NASA’s InSight provides valuable data on global thickness and density of the Martian crust

"From this quake, the largest quake recorded during the entire InSight mission, we observed surface waves that circled Mars up to three times," said Doyeon Kim, a seismologist and the lead author of the study, in an official statement.

Martian crust thickness

By studying the speed at which these waves propagated at different frequencies, researchers could determine the interior structure at various depths.

The combination of seismic data with existing information on Mars' gravity and topography allowed the team to calculate the average thickness of the Martian crust, which ranges from 42 to 56 kilometers (26–35 miles). 

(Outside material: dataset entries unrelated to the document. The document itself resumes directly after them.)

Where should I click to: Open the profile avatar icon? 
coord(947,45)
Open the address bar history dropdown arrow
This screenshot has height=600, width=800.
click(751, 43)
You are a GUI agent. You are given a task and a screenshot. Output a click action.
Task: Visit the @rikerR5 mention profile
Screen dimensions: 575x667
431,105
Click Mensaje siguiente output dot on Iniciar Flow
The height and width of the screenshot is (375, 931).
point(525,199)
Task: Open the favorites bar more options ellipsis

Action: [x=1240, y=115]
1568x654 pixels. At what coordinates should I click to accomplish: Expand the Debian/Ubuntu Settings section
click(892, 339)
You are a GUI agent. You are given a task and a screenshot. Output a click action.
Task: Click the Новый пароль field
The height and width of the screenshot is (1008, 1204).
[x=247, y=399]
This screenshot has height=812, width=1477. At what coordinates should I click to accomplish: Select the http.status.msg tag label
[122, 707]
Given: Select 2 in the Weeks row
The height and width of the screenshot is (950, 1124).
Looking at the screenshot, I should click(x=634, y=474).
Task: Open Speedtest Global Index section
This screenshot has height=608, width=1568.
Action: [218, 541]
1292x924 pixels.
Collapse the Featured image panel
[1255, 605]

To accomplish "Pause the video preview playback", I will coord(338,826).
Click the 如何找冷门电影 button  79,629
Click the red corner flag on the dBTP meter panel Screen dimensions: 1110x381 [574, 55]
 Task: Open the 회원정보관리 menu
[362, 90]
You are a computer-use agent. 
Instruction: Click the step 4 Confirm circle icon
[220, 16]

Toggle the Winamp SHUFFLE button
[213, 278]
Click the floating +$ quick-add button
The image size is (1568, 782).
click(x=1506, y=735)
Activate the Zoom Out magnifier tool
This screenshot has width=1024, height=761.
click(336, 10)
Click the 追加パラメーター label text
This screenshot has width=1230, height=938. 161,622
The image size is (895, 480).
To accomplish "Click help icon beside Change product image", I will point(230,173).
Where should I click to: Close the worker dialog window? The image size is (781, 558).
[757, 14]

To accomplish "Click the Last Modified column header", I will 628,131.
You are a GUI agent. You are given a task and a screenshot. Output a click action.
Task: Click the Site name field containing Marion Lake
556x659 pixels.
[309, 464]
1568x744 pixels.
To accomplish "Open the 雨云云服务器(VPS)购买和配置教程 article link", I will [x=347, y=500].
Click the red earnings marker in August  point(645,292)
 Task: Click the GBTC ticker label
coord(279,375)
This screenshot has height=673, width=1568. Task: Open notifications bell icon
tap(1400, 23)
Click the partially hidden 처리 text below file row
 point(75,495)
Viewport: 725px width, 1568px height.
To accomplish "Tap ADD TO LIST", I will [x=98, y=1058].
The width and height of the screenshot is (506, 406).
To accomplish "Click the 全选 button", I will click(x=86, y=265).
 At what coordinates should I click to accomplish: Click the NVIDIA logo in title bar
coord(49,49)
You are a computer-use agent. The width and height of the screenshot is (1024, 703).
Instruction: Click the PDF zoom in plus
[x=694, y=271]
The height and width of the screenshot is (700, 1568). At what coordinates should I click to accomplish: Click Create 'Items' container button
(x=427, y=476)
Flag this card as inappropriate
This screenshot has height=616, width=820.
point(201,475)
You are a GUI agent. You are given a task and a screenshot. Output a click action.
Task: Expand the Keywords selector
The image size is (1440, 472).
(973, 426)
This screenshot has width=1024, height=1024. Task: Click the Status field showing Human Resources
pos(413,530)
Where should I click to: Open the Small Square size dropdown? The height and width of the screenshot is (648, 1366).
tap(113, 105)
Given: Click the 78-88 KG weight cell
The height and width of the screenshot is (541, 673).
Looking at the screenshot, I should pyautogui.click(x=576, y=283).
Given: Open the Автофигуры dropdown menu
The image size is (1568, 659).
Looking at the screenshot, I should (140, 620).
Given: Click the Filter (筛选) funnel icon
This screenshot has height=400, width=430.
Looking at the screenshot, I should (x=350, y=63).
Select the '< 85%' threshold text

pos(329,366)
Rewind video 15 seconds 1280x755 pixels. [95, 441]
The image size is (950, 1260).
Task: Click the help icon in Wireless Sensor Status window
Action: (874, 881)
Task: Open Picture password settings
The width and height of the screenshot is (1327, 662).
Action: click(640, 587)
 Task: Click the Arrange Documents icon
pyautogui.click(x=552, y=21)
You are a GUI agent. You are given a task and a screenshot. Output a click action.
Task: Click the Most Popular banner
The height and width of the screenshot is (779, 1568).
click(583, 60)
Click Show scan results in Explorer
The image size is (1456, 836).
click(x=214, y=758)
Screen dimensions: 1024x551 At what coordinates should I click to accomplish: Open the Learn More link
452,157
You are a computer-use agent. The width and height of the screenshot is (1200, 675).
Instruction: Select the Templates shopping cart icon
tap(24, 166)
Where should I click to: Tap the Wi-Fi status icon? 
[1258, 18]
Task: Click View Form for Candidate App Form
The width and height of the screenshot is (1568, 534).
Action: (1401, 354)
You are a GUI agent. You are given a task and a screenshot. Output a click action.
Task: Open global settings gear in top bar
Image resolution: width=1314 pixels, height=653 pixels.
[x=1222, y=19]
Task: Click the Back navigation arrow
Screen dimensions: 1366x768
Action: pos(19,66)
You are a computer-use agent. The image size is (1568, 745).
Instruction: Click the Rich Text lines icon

Notably, the crust is thinnest at the Isidis impact basin, measuring approximately 10 kilometers (6 miles), while it reaches its greatest thickness in the Tharsis province at around 90 kilometers (56 miles). 

In comparison, the Earth's crust has an average thickness of 21 to 27 kilometers (13–17 miles), while the lunar crust is between 34 and 43 kilometers (21–27 miles) thick, as determined by the Apollo mission seismometers.

"This means that the Martian crust is much thicker than that of the Earth or the moon," said Kim. Surprisingly, smaller planetary bodies tend to have a thicker crust than larger ones. Mars, despite being smaller than Earth, effectively transports seismic energy, allowing scientists to glean valuable information about its crust. 

Kim adds, "We were fortunate to observe this quake. On Earth, we would have difficulty determining the thickness of the Earth's crust using the same magnitude of quake that occurred on Mars."

Planet's thermal history

One intriguing aspect of this research is the difference observed between the northern and southern hemispheres of Mars. This contrast, known as the Martian dichotomy, has long been observed but remained poorly understood. 

The team's findings suggest that the crust density in the northern lowlands and southern highlands is similar, indicating that the composition of the rocks in both regions is likely the same. 

However, the southern hemisphere has a deeper crust compared to the northern hemisphere, suggesting a variation in thickness.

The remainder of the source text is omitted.